As of lately I have been faced with a consistent enquirery from family members, old friends, past teachers, and even some people who I generously refer to as an "acquaintance". The question is this "When are you going to get married???" And with each time someone asks me this question, I respond in the same way *awkward laugh* "not anytime soon, I'm still 19".
19 years old. turning 20. that is how old I am. And even though I am still a technical teenager, I have genuine pressure to have a ring and say I do. What the heck. That is crazy business.
I think part of the reason why so many people are curious about Paris and my potential nuptials is the length of time we have been together. It's been 3 years, quite awhile BUT when those 3 years started at the age of 16, it's really not that outrageous that I don't want to get married yet. And here is the reason why.
I look back to 16 year old Dani and 17 year old Paris and I genuinely do not recognize those people as the people we are today. The growth and changes that have occurred in 3 years is astronomical. I didn't know who I was at 16, where I wanted to be or what I wanted to do. I'm still figuring that out today! Paris and I have been lucky in the sense that our growth has been parallel; we are both different people today but we have grown together, we have grown into people that compliment each other. But it is totally fair to say this is not going to be true for everyone.
I can acknowledge the maturity that has miraculously appeared in the past couple years, and I can only imagine the extent at which it will continue to grow. But to say that Paris and myself will continue to grow in the same direction is completely naive and ignorant. Do I hope that we do? Of course. But for me to make a life long, legal commitment to a person who is still trying to figure themselves out, it just doesn't make sense.
Of course this whole "figuring yourself out" thing is tricky, and it never truly stops; however, that is the exact reason why I feel that we shouldn't rush into marriage. Wait things out, why can't we enjoy the adventure of young adulthood together but without a written document saying that you will spend your entire life with this person. Why is it that people need a legal document to commit to someone?
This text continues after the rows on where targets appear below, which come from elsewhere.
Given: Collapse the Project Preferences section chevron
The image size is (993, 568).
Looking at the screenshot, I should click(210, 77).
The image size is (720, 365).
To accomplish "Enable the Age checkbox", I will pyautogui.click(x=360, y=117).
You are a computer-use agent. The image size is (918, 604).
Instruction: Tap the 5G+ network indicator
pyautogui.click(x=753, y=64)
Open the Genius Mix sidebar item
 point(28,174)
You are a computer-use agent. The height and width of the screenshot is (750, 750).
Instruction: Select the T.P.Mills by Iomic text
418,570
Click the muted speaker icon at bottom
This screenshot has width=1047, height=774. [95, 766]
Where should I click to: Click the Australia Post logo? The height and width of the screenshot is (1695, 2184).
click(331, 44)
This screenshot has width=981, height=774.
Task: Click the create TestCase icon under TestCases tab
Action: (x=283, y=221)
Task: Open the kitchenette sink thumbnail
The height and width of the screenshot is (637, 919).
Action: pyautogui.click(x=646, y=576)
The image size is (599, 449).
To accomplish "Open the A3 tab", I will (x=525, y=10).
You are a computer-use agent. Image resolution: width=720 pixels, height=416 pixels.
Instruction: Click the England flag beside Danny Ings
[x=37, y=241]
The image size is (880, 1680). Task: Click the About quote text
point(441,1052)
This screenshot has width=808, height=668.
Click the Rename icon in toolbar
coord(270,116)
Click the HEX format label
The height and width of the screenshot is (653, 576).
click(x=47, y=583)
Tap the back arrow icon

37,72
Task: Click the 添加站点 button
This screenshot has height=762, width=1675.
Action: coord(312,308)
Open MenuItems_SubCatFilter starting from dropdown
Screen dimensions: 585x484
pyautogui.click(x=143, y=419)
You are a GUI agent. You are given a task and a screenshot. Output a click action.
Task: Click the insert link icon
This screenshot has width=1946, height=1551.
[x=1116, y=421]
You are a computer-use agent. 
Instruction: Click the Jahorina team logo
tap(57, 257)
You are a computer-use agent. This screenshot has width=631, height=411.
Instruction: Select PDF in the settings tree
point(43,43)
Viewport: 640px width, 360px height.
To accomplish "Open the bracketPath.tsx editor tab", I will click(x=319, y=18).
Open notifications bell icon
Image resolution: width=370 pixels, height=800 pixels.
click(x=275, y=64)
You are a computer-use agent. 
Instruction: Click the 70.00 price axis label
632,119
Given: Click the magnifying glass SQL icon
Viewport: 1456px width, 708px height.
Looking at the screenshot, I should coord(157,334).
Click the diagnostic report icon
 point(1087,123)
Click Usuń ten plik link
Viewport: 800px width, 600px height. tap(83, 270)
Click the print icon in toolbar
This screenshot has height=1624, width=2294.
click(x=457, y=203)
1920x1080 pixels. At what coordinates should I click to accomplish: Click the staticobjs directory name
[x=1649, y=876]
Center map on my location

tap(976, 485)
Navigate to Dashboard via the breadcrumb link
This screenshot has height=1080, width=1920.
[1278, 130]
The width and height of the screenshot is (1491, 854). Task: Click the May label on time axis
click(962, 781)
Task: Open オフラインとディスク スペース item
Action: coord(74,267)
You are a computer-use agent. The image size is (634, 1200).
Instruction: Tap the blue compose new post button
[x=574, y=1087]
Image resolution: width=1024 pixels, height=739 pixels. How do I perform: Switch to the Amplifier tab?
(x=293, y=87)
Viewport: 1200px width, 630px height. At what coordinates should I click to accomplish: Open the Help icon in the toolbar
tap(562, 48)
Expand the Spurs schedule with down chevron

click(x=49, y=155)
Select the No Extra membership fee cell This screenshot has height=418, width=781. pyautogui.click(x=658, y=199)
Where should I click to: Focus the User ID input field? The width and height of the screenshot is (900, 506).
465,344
Another reason I feel no need to rush into marriage is because I don't feel that at 20 years old it is fair to oneself or your partner to make a commitment so drastic. I have seen too many times, and I myself have even been a victim to it once or twice, girls completely compromising their desires, their passions, their dreams to better suit the person they are with. I think it's awesome and important to compromise in a relationship, give and take goes a long way, BUT completely ignoring your wants is something that will live with you forever. Even right now, just being in a relationship in my 20's is hard. Constantly having different ideas or game plans as to how I will spend the following year becomes a lot less exciting when it's constantly followed with "but would Paris want to do that?" Marriage takes two individuals and creates an "us", which can be a beautiful thing, but it can also be a really bad recipe for regrets and resentment.
I love Paris. I really do, and I believe that we will spend forever with each other. But I want to spend forever with him knowing that he is the only person for me, feeling complete in my desires and hopeful adventures. I don't want a life filled with "what ifs", I want to be confident in the decisions I've made, and I believe that marrying young and making that commitment to someone without truly knowing yourself just isn't something that I intend to do. But hey, all for those that are okay with that life.
I look forward to Paris and my future with confidence, and I am excited to one day marry the man of my dreams. But that day isn't going to be anytime soon, I'm just too busy figuring myself out right now. And that's okay!
*disclaimer: I know many people who have married young and are incredibly happy, I'm not saying it's impossible and I'm not saying I'm against it. I am simply saying it's not for me. Yet.